(Collected data entries)
⟨

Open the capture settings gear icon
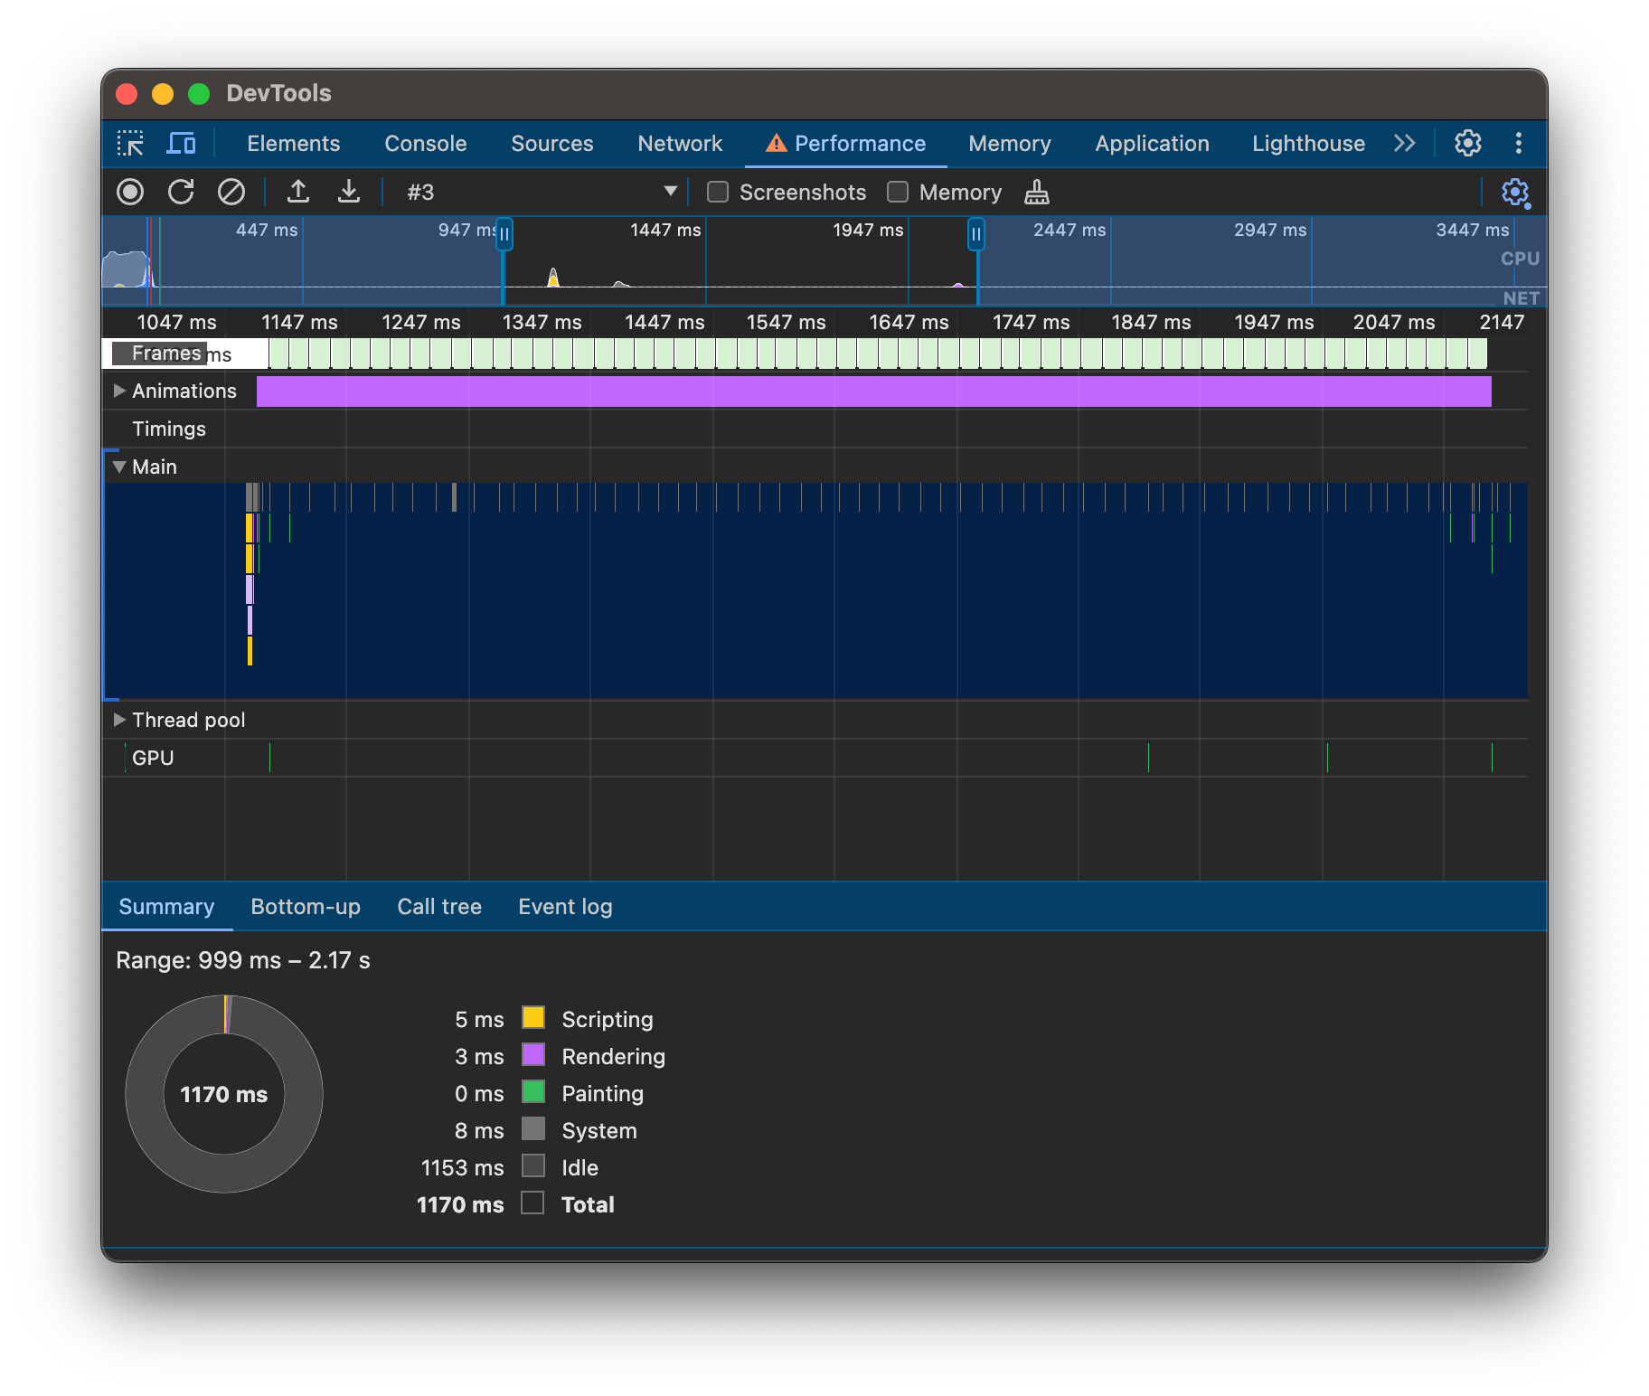The width and height of the screenshot is (1649, 1396). coord(1514,192)
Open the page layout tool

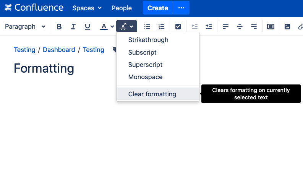point(271,26)
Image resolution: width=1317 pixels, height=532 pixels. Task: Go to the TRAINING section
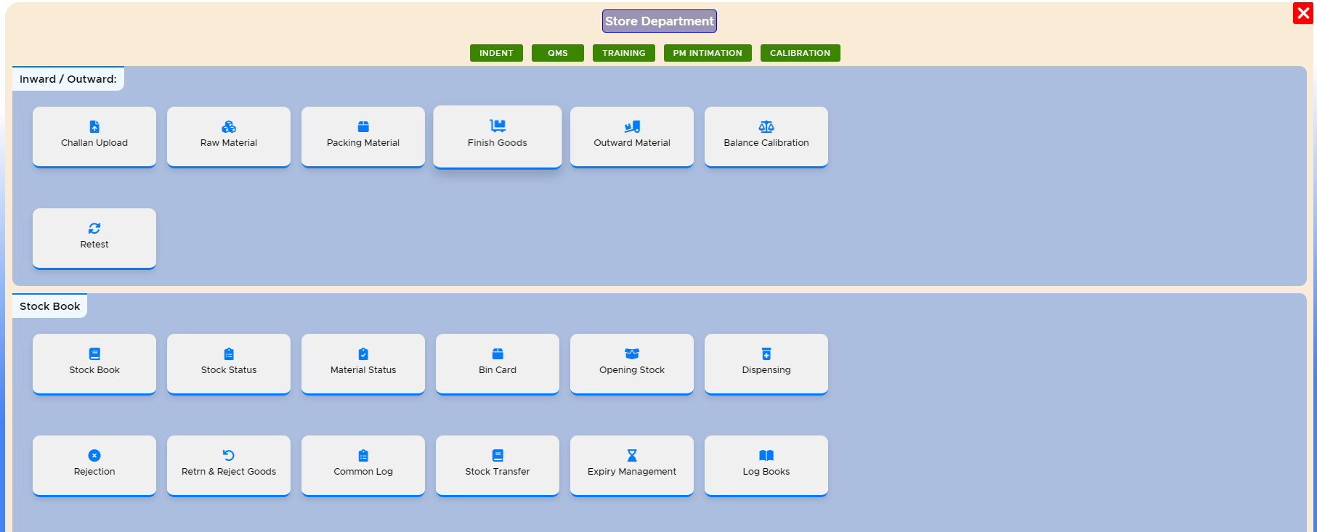(x=623, y=53)
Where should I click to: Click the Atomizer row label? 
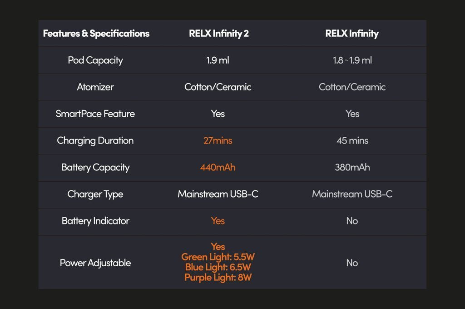95,87
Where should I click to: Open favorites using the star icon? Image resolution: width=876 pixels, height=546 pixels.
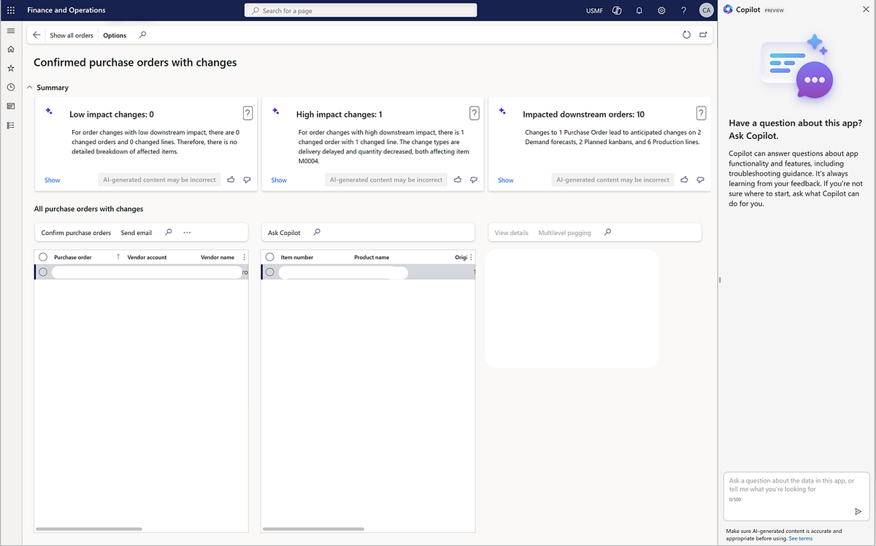pyautogui.click(x=10, y=67)
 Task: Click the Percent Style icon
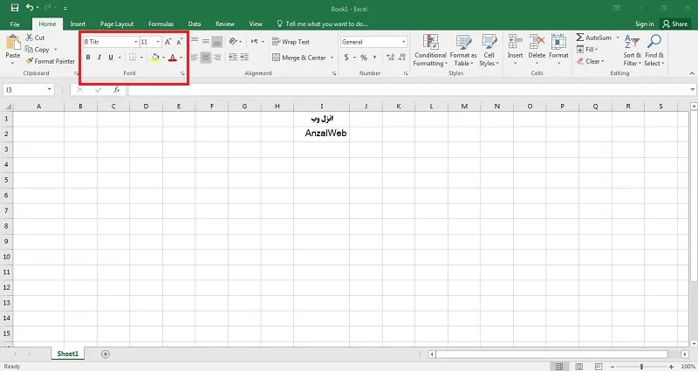point(364,58)
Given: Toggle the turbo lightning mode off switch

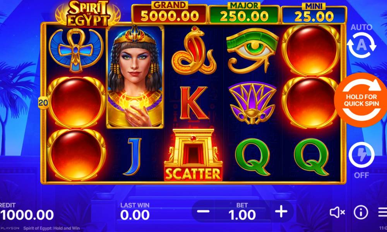Looking at the screenshot, I should click(x=361, y=155).
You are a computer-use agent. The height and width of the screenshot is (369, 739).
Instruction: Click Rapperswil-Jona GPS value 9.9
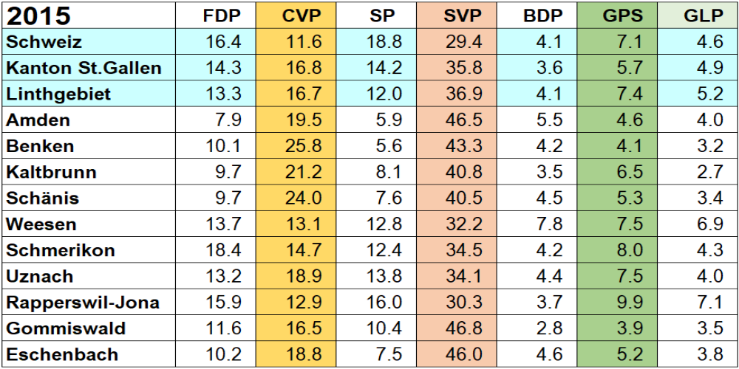pyautogui.click(x=630, y=303)
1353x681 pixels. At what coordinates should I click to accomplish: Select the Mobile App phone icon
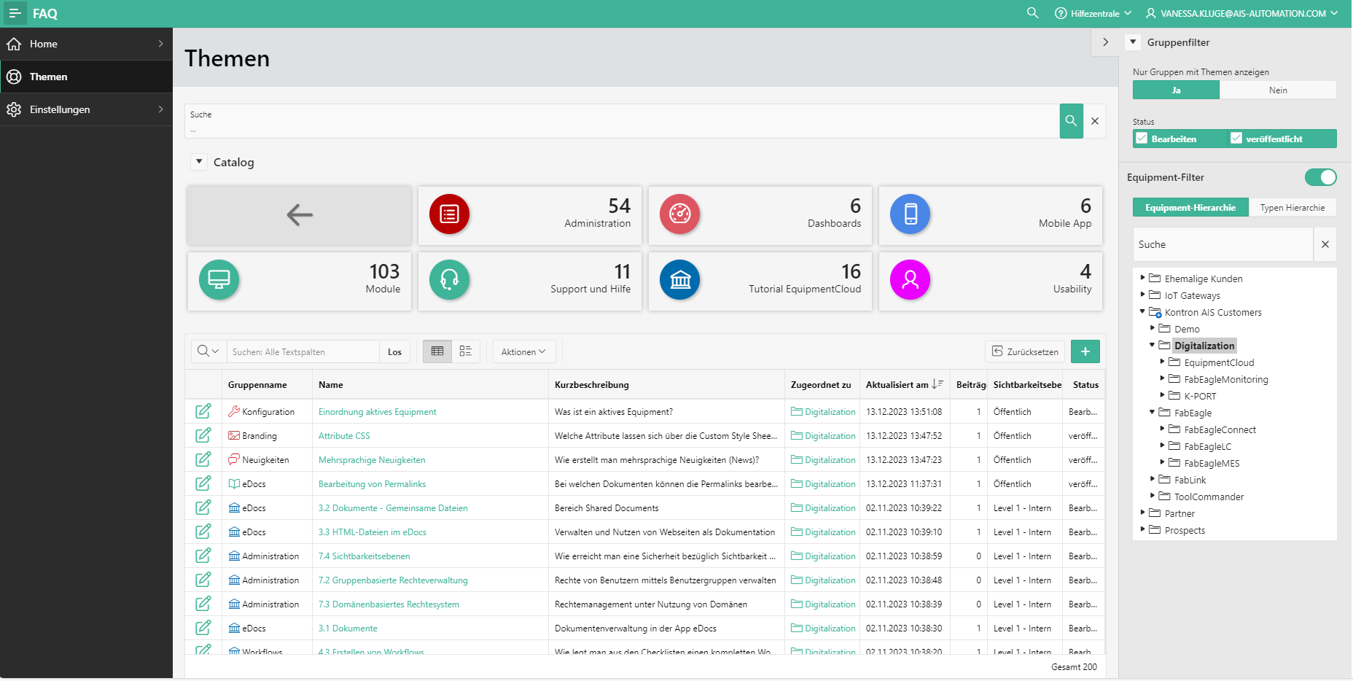910,214
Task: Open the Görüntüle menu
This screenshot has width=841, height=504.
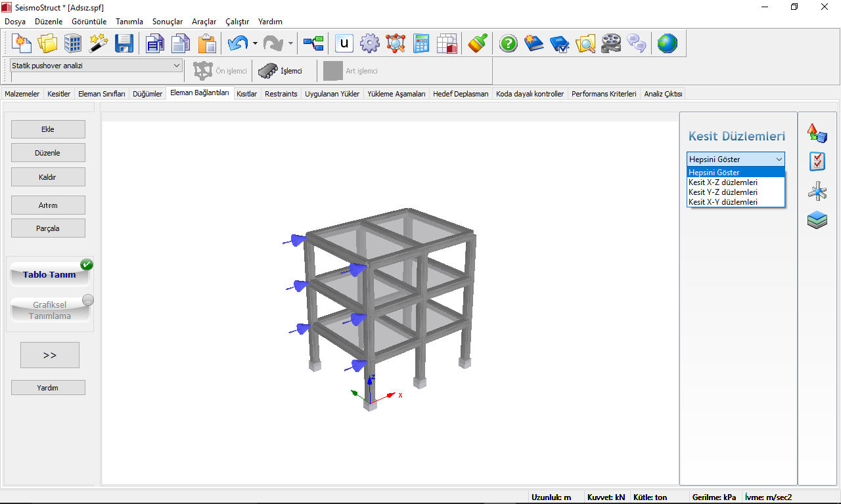Action: 89,22
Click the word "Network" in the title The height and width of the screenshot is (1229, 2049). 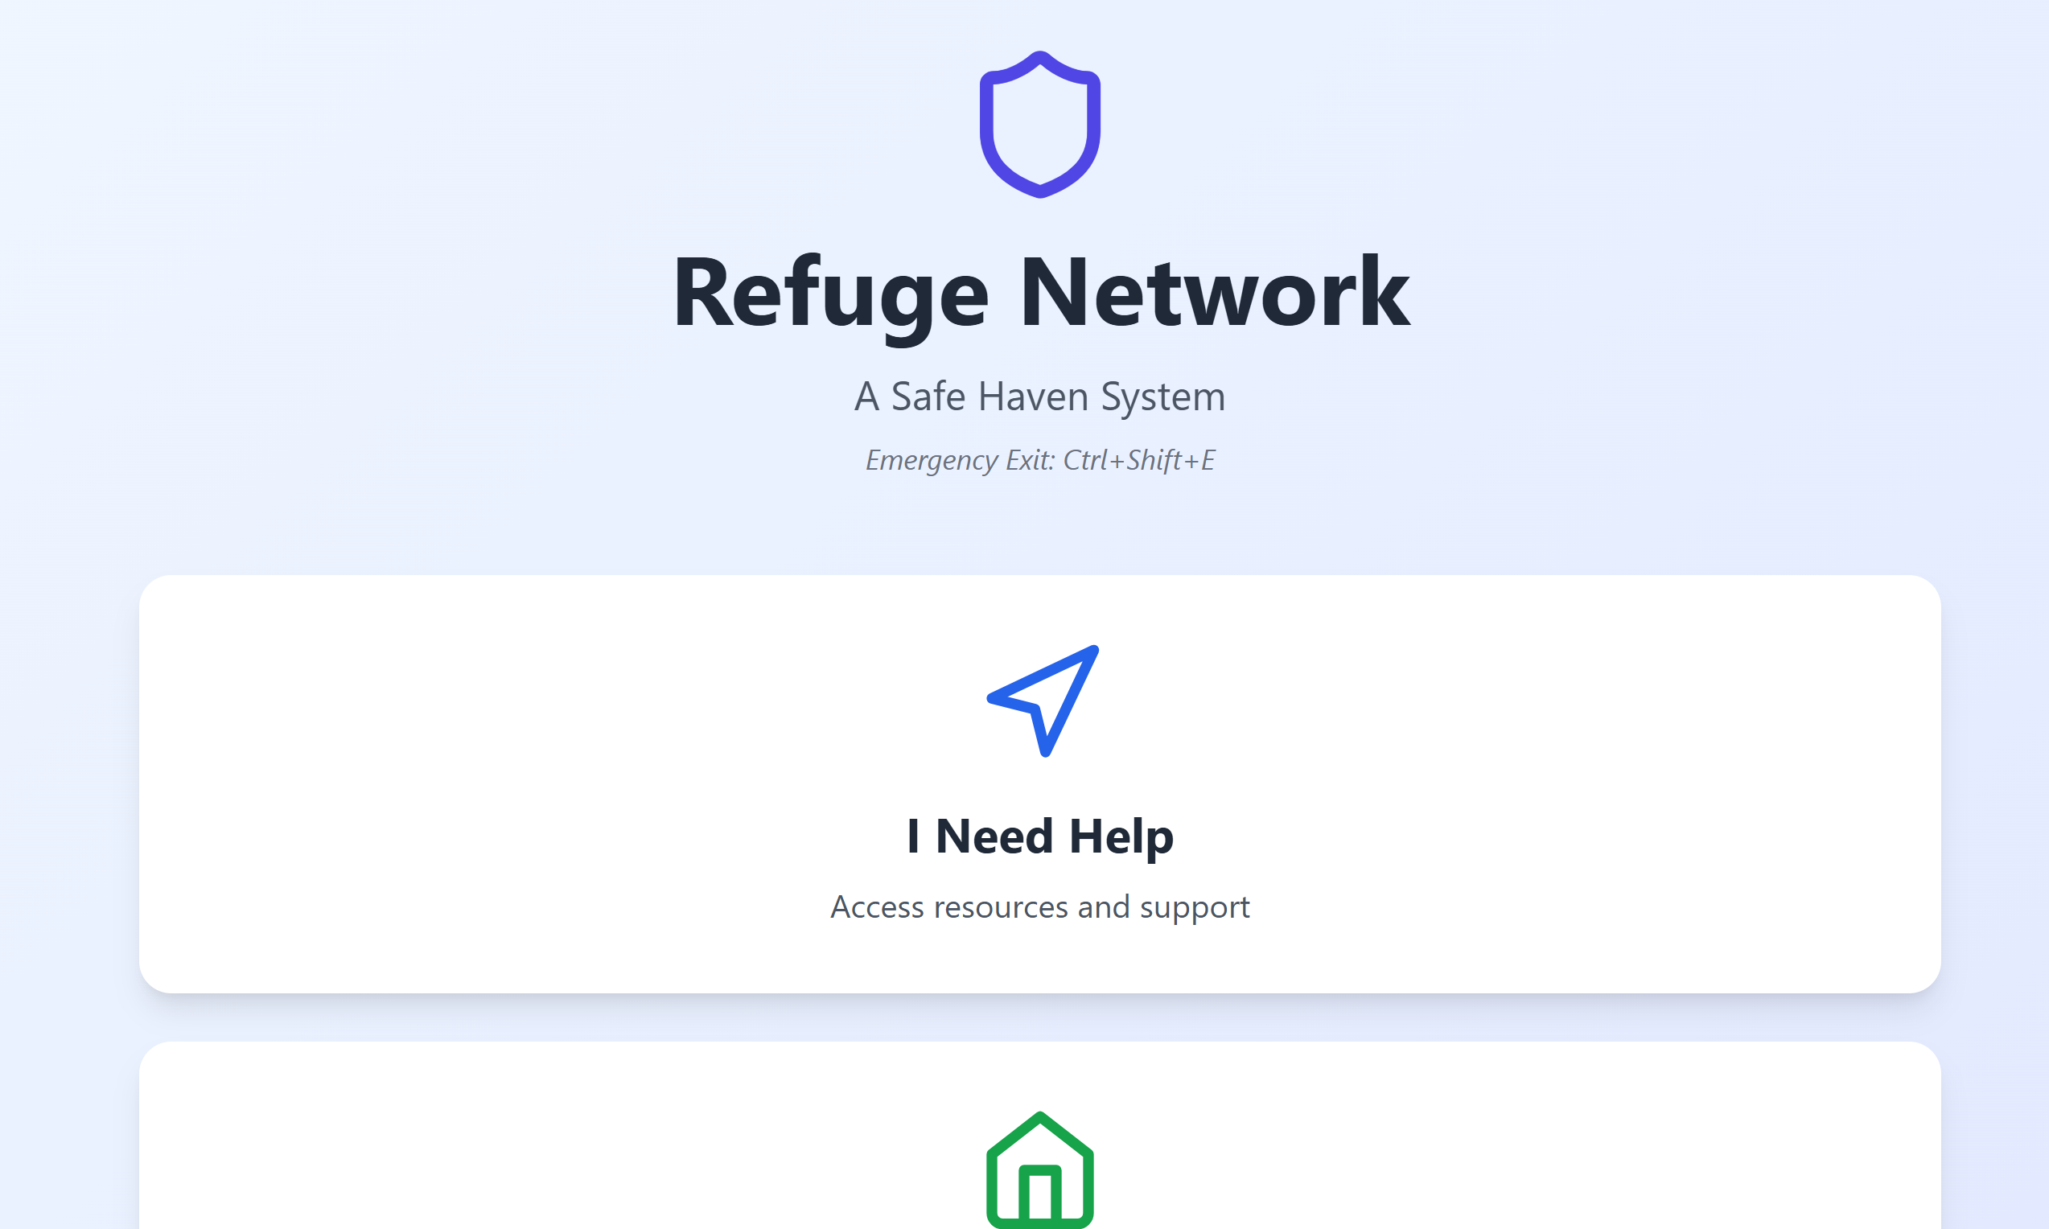(1214, 292)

⟩

§ **Exercise**:
Give back exactly the lines above that run from the one with "Task: Click the Percent Style icon" to the one with "Task: Open the Görüntüle menu", including both, with the pictures left out.

§ **Problem solution**:
 Task: Click the Percent Style icon
point(364,58)
Given: Toggle the turbo lightning mode off switch

Looking at the screenshot, I should click(x=361, y=155).
You are a computer-use agent. The height and width of the screenshot is (369, 739).
Instruction: Click Rapperswil-Jona GPS value 9.9
pyautogui.click(x=630, y=303)
1353x681 pixels. At what coordinates should I click to accomplish: Select the Mobile App phone icon
910,214
Task: Open the Görüntüle menu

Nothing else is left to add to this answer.